TOPI dense (MatMul) op performance problem on GPU

Hi, I want to generate a high-performance matmul kernel on GPU with TVM. But I find that the TOPI’s dense (matmul) op is much slower than cublasSgemm on GPU.

For example, for [1024,1024] x [1024,1024] dense op, TVM’s kernel (use “verify_dense(1024, 1024, 1024, use_bias=False)” in topi/tests/python/test_topi_dense.py) runs 4.6453 ms and cuBLAS runs 0.33366 ms.

After I investigate the implementation of the dense op in TOPI, I find that the scheduling policy schedules dense op in a “block reduction” way (i.e., use a thread block to compute one element in output C[i][j]=sum_k(A[i][k]*B[k][j])) without any common optimizations for GPU-based matmul (e.g., tilling, double buffering, etc).

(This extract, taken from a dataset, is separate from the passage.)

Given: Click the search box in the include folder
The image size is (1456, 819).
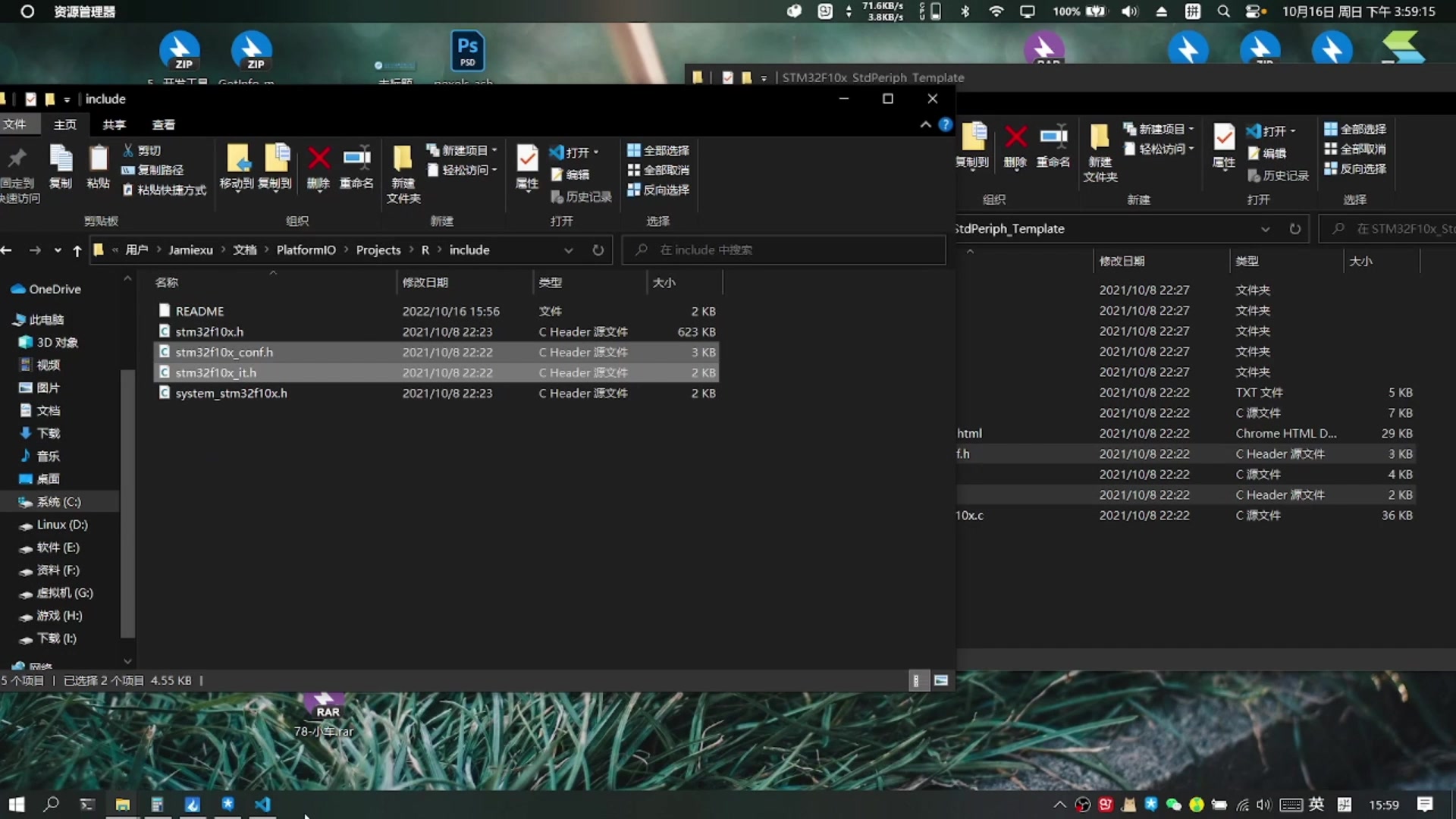Looking at the screenshot, I should click(x=783, y=249).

I also find that there are several high-performance scheduling policies for some specific matrix sizes in TOPI/Recipe (e.g., cuda_gemm_square.py).

So I am confused if I have missed anything in using the TOPI dense (MatMul) op to generate a high-performance cuda kernel.

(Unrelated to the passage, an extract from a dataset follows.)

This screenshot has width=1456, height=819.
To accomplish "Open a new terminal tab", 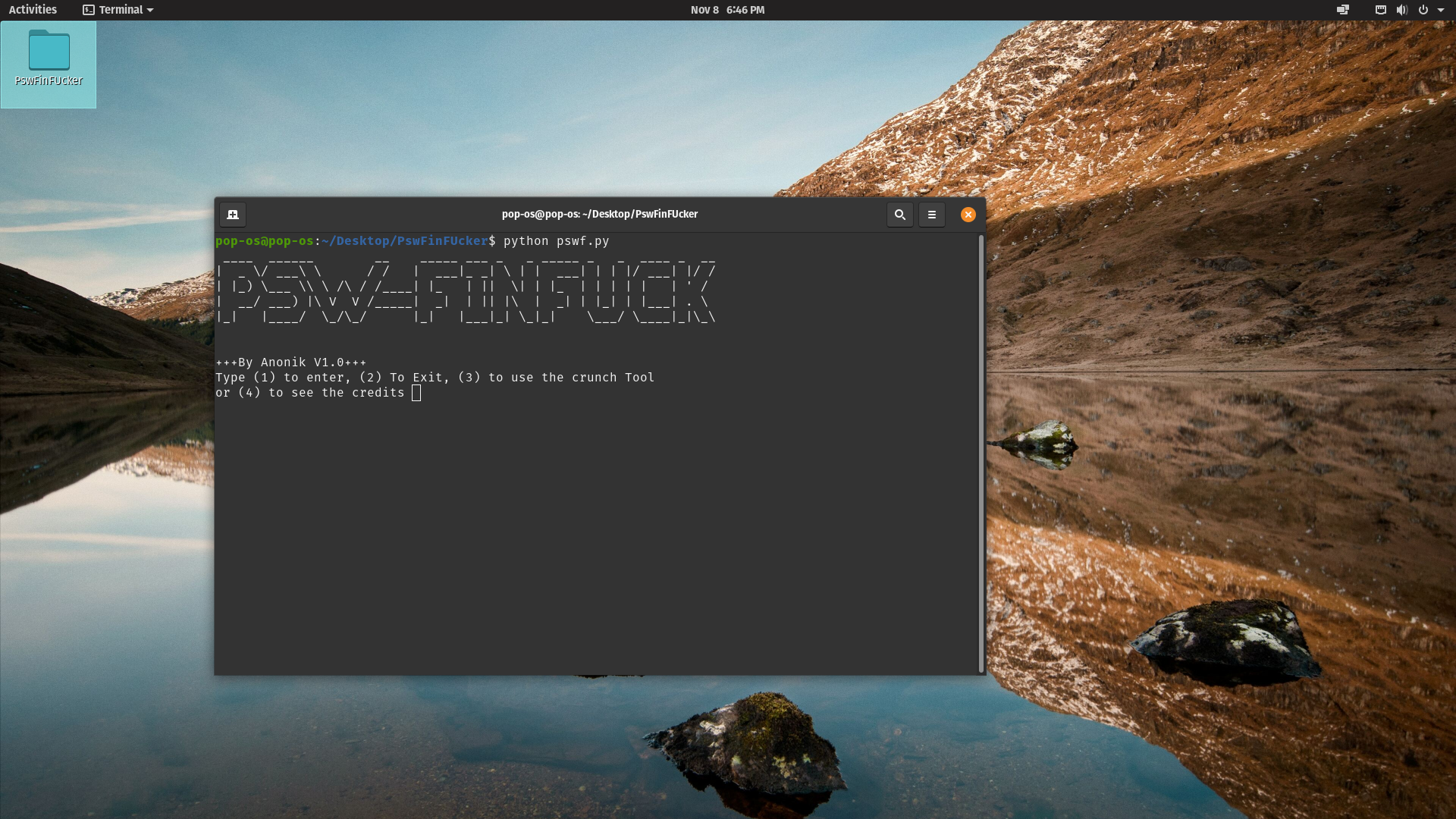I will click(233, 215).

The kernel in TOPI is mainly optimized for single batch inference. So it uses the “block reduction”.

For other shapes, you can follow the cuda_gemm_square.py.
You can also try auto-tuning by following the gemm_int8.py

Thank you for your reply. It is reasonable to use “block reduction” for single batch inference. I will try other schedule policies for my cases. Thanks again.